日本仕様のパワートレインは電気自動車のi5が2機種、内燃機関のディーゼルが1機種の計3機種。

シリーズ最強モデルとなる「i5ツーリングM60 xDrive」は、最高出力261psを発揮する電気モーターで前輪を駆動し、最高出力340psを発揮する電気モーターで後輪を駆動するシステム最高出力601psの4輪駆動モデル。0-100km/h加速を3.9秒でこなす「Mパフォーマンスモデル」だ。欧州参考値だが一充電での走行可能距離は445km〜506km。

ガソリンの設定は無し

もうひとつのi5が「eDrive40」。最高出力340psを発揮するモーターで後輪を駆動する後輪駆動モデルで、0-100km/h加速は6.1秒で駆けぬける。一充電での走行可能距離は483km〜560kmである。

唯一の内燃機関モデルとしてラインナップするのが「523dツーリング」。2.0リッター直4ディーゼル・ターボに48V電源を用いたマイルド・ハイブリッドを組み合わせる。システムは最高出力197psなお、セダンに用意されている2.0リッター・ガソリンは今のところ用意されていない。

i5に4輪操舵を標準装備

プラットフォームをはじめ、シャシーの仕立てもセダンに準ずる。4輪操舵を備えたインテグレーテッド・アクティブ・ステアリングと電子制御ショックアブソーバーを備えたアダプティブ・サスペンションはi5に標準、523dにはオプションで設定されている。i5 M60 xDriveにはさらに、可変式の電子制御スタビライザーを含む「アダプティブMサスペンション・プロフェッショナルを」標準装備する。

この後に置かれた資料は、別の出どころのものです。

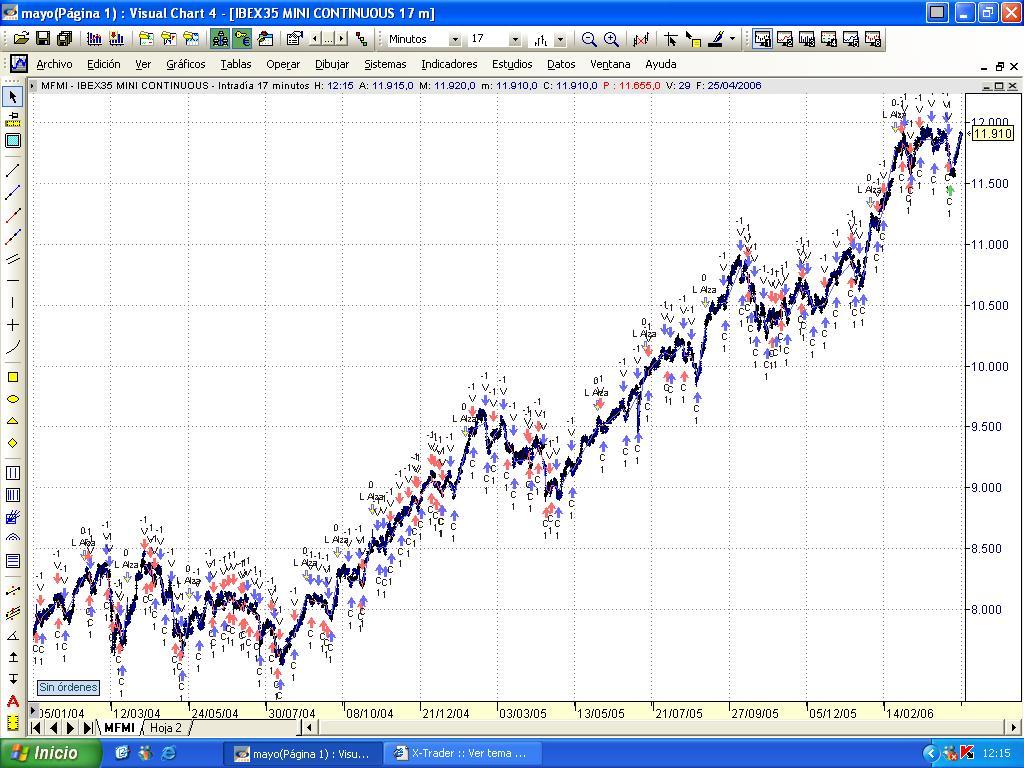
Task: Click the Windows Inicio start button
Action: [x=45, y=753]
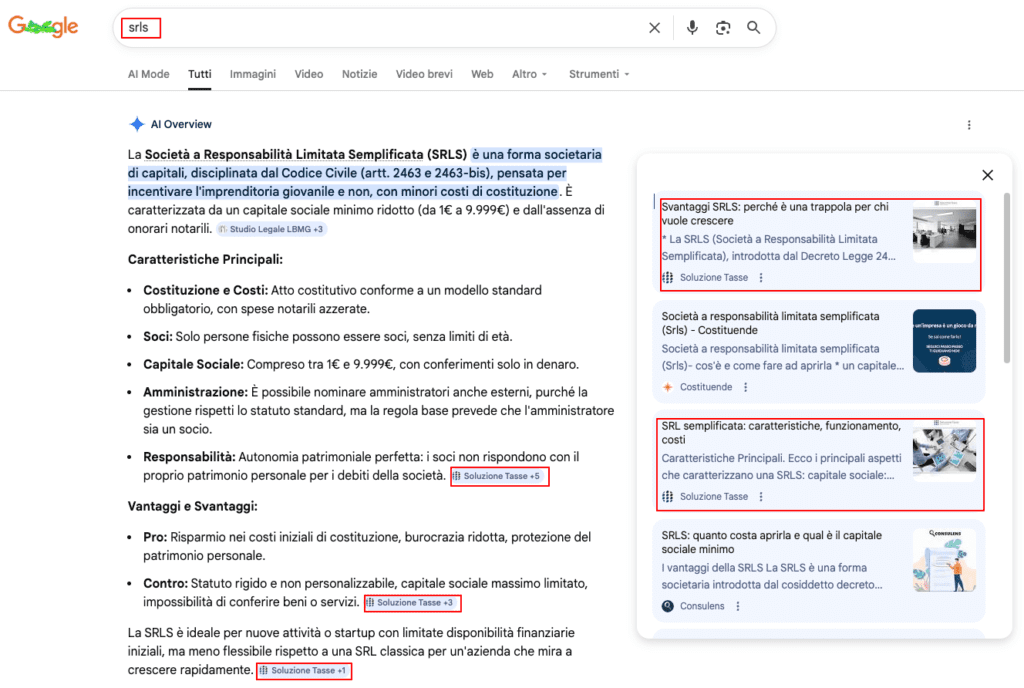Close the sources side panel
Viewport: 1024px width, 688px height.
pos(987,175)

運転支援関連では、高速道路での渋滞時において一定の条件下でステアリングホイールから手を離しての運転が可能になる「ハンズ・オフ機能付き渋滞運転支援機能」や、車両が直前に前進したルート最大200mまでを記憶して同じルートをバックで正確に戻ることが可能な「リバース・アシスト・プロフェッショナル」、また登録した最長200mまでの駐車操作を完全自動で行う「マニューバー・アシスト」(駐車経路自動誘導機能)など、新型5シリーズセダンに搭載されている安全機能・運転支援システムはツーリングでも標準装備されている。

ラインナップは、i5ツーリングM60 xDriveを頂点に、i5ツーリングeDrive40、523dツーリングの3機種で、eDrive40には「Exclusive」と「M Sport」、523dには「Excellence」と「M Sport」という2つのグレードがそれぞれ用意される。価格は890万円から1600万円。納車は2024年第3四半期を予定している。